◆ PROVIDED INFORMATION

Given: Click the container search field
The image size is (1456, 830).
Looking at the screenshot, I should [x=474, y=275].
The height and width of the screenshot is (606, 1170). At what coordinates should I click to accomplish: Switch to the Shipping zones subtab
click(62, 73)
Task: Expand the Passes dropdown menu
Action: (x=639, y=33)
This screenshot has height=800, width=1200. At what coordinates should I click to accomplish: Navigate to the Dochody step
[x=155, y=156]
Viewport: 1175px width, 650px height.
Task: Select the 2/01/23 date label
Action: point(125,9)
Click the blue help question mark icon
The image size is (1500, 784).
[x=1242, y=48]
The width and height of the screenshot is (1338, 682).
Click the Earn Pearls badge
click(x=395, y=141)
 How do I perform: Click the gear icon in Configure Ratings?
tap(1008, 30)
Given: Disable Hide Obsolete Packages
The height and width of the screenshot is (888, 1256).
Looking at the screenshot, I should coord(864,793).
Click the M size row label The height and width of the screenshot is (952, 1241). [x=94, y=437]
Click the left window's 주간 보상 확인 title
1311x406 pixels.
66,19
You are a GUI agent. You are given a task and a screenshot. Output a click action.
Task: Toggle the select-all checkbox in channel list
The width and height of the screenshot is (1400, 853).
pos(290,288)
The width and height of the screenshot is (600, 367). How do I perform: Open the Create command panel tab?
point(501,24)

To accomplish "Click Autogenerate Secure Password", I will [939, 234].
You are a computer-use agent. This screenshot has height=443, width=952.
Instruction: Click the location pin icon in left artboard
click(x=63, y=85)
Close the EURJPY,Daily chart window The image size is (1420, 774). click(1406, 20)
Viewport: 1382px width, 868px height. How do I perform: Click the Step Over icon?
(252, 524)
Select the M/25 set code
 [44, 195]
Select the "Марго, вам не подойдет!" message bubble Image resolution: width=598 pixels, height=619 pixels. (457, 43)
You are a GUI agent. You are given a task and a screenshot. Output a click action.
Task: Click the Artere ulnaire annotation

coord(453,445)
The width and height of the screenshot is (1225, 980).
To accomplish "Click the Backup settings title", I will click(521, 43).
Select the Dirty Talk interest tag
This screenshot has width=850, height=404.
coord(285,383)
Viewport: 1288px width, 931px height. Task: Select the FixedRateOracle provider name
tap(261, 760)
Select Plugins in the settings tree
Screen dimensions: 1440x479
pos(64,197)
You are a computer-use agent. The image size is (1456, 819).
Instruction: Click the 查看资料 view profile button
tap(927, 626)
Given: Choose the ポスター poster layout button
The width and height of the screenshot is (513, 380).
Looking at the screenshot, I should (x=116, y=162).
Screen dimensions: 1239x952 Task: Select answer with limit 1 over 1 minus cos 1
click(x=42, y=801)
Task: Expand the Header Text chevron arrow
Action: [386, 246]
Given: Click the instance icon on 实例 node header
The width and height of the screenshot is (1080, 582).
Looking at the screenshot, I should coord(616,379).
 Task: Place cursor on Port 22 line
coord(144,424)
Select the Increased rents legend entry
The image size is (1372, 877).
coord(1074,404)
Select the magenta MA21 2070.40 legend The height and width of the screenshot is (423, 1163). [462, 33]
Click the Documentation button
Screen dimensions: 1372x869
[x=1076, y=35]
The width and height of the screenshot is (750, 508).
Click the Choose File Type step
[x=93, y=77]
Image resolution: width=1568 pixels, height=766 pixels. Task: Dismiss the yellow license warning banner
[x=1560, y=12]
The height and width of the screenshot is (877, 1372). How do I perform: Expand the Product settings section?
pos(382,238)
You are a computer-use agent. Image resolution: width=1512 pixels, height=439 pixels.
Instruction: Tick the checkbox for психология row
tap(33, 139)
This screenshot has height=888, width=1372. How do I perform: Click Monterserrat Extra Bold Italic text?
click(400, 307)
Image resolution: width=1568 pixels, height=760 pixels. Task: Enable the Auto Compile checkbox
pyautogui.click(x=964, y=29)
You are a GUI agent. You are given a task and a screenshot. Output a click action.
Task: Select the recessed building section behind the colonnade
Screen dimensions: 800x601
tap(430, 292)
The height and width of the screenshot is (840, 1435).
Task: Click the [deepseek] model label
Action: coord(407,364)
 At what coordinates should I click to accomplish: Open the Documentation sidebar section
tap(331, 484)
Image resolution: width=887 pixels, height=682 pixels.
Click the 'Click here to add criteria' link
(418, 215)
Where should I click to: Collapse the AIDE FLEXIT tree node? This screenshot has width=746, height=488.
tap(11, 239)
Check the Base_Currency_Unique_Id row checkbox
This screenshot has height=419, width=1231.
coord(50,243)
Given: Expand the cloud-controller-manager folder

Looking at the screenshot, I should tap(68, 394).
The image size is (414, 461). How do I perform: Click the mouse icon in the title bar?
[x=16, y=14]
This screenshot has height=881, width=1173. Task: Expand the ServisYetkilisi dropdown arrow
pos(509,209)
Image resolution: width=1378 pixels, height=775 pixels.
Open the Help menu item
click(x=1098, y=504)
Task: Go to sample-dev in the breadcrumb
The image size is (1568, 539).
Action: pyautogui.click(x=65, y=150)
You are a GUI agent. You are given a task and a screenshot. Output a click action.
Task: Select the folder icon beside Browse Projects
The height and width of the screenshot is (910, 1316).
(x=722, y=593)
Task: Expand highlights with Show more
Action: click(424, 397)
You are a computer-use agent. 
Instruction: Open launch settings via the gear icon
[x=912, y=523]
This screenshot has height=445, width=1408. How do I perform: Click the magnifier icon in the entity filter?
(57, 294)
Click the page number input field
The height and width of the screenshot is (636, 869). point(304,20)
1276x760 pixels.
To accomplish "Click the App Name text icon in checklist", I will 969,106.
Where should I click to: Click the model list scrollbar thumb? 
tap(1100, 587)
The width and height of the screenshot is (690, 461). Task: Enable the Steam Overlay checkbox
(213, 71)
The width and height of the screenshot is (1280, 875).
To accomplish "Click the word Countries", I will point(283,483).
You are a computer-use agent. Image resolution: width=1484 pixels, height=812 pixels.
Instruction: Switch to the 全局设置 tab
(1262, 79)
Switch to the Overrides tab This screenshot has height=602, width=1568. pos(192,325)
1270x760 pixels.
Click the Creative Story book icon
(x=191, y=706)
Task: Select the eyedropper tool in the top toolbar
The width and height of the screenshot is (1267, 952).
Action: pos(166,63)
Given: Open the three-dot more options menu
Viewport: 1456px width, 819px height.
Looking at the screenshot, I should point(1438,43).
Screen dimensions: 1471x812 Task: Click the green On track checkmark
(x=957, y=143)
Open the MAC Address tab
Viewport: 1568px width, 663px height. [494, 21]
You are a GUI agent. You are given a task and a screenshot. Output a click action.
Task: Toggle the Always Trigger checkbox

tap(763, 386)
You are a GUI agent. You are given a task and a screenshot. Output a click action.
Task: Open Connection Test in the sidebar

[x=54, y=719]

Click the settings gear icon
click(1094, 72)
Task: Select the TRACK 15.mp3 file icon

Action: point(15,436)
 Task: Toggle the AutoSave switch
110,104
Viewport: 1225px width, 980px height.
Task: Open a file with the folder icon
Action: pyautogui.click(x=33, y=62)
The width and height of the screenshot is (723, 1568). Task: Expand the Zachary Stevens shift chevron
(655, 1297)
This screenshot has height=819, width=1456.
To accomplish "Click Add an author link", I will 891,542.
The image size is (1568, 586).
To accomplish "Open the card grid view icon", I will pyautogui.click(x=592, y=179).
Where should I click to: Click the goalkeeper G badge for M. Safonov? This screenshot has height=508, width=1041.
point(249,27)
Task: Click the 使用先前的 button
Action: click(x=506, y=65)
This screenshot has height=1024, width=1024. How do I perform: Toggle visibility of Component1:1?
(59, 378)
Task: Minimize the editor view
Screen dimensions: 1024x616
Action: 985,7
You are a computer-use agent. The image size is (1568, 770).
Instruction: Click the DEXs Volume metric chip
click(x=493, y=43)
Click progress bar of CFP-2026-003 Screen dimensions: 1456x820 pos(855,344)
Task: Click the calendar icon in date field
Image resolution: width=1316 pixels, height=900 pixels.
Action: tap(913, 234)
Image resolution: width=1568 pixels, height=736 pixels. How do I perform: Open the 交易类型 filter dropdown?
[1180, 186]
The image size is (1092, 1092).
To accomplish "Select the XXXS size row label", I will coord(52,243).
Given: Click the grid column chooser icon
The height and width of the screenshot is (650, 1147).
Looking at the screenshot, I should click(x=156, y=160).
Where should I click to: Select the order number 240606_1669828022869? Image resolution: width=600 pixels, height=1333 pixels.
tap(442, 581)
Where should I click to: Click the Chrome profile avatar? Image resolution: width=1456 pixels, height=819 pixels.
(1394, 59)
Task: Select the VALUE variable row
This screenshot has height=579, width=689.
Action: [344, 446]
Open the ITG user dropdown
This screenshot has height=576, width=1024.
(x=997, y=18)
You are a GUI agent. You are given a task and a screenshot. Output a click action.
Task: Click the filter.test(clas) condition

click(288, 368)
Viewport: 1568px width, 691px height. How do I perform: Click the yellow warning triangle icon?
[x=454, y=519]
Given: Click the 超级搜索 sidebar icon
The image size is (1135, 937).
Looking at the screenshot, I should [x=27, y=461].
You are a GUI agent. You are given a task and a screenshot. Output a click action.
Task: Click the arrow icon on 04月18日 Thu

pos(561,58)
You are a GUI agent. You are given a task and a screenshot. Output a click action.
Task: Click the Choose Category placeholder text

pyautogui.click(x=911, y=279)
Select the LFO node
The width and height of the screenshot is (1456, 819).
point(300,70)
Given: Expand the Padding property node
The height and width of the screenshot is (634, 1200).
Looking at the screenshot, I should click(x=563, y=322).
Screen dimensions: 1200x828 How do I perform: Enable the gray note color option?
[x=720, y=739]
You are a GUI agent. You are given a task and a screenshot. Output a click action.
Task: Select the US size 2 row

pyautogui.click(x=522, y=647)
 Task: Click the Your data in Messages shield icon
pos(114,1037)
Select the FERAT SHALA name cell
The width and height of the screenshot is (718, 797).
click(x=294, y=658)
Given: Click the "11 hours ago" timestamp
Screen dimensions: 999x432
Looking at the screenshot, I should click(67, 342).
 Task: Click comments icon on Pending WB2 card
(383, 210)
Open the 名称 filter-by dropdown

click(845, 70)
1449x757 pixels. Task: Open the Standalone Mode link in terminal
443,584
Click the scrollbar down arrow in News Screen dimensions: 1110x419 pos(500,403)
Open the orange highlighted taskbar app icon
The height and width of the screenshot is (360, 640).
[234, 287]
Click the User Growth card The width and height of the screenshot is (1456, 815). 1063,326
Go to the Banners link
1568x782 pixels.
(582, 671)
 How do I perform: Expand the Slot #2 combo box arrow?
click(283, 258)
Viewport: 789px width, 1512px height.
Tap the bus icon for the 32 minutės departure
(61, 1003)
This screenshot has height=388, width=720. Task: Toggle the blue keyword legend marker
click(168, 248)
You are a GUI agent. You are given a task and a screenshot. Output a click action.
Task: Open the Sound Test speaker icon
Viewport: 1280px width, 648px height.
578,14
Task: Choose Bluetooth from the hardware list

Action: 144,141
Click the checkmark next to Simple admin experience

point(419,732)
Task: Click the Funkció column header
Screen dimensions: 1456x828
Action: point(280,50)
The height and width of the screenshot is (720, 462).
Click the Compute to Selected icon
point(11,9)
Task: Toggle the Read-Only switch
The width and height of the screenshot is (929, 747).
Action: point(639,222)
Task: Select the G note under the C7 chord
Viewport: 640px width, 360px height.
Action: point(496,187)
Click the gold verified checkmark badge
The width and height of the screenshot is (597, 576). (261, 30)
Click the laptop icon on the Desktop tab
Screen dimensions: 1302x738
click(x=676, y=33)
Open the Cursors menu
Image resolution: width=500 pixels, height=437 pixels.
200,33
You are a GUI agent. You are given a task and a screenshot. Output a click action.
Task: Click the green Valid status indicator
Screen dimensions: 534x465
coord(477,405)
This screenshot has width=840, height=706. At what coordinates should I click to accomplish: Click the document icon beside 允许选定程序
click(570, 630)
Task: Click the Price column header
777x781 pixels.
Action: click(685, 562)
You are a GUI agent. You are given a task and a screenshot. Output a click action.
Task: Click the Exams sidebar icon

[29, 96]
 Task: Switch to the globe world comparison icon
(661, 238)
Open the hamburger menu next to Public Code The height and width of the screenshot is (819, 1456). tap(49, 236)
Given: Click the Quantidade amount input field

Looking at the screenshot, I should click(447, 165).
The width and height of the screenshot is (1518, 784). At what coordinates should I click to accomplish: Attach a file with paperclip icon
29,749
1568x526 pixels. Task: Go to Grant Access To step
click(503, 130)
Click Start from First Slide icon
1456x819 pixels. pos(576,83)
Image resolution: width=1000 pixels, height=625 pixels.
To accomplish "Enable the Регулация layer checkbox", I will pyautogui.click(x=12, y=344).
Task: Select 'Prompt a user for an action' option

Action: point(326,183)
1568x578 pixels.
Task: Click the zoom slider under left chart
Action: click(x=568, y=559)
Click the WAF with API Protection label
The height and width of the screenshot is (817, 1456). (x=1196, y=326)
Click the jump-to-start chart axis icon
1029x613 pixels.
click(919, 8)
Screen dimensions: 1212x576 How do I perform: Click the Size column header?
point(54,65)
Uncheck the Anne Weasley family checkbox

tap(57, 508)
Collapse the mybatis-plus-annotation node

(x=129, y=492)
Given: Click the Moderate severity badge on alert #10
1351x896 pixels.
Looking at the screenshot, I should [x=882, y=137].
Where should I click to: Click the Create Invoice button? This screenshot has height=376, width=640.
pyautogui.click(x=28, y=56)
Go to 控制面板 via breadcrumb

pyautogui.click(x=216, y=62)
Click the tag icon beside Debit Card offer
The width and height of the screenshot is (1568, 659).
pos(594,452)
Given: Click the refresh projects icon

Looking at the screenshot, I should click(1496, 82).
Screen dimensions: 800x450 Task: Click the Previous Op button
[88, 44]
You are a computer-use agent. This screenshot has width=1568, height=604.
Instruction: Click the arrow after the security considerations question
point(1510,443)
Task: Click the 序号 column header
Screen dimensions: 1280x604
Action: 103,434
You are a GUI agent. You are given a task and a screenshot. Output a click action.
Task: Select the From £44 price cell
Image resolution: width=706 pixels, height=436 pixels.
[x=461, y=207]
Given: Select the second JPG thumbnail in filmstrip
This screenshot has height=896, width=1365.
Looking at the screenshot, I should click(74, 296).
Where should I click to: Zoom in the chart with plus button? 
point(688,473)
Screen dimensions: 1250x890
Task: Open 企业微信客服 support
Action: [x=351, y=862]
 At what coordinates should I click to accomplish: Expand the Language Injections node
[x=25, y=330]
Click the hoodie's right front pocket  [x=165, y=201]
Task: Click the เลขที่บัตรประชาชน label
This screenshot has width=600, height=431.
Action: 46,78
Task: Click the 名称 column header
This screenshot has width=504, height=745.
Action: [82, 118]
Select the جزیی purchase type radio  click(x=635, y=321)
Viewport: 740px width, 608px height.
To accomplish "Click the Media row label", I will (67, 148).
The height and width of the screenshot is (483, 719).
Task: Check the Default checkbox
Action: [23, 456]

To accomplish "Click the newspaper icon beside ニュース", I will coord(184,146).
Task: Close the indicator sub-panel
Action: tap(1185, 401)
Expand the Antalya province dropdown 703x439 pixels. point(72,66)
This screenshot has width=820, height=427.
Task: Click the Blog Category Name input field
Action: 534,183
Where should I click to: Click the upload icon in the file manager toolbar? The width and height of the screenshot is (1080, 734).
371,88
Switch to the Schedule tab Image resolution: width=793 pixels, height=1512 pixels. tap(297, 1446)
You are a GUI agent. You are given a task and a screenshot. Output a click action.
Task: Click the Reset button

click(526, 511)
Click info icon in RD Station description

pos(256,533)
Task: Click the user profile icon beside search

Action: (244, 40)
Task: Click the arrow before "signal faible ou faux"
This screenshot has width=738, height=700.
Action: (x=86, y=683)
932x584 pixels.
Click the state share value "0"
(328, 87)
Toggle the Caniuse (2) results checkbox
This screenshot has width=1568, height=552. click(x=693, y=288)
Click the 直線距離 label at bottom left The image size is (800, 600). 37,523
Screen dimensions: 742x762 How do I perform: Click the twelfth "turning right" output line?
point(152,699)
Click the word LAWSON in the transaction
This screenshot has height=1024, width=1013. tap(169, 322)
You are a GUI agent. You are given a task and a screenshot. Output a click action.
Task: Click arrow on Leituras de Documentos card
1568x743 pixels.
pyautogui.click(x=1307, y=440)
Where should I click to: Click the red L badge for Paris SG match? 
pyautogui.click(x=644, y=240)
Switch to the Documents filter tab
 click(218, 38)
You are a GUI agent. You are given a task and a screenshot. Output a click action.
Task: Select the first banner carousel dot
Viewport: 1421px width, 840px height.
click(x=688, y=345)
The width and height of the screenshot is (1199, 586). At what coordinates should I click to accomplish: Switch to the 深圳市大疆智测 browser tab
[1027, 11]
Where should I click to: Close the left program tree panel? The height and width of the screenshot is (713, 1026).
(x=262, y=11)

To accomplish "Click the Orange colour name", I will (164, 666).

◆ WHAT TO PRODUCE
Pull out every line of the records that contains the string "plus", matching case exactly.

◆ WRITTEN SOLUTION
Collapse the mybatis-plus-annotation node
Where should I click to: Zoom in the chart with plus button? 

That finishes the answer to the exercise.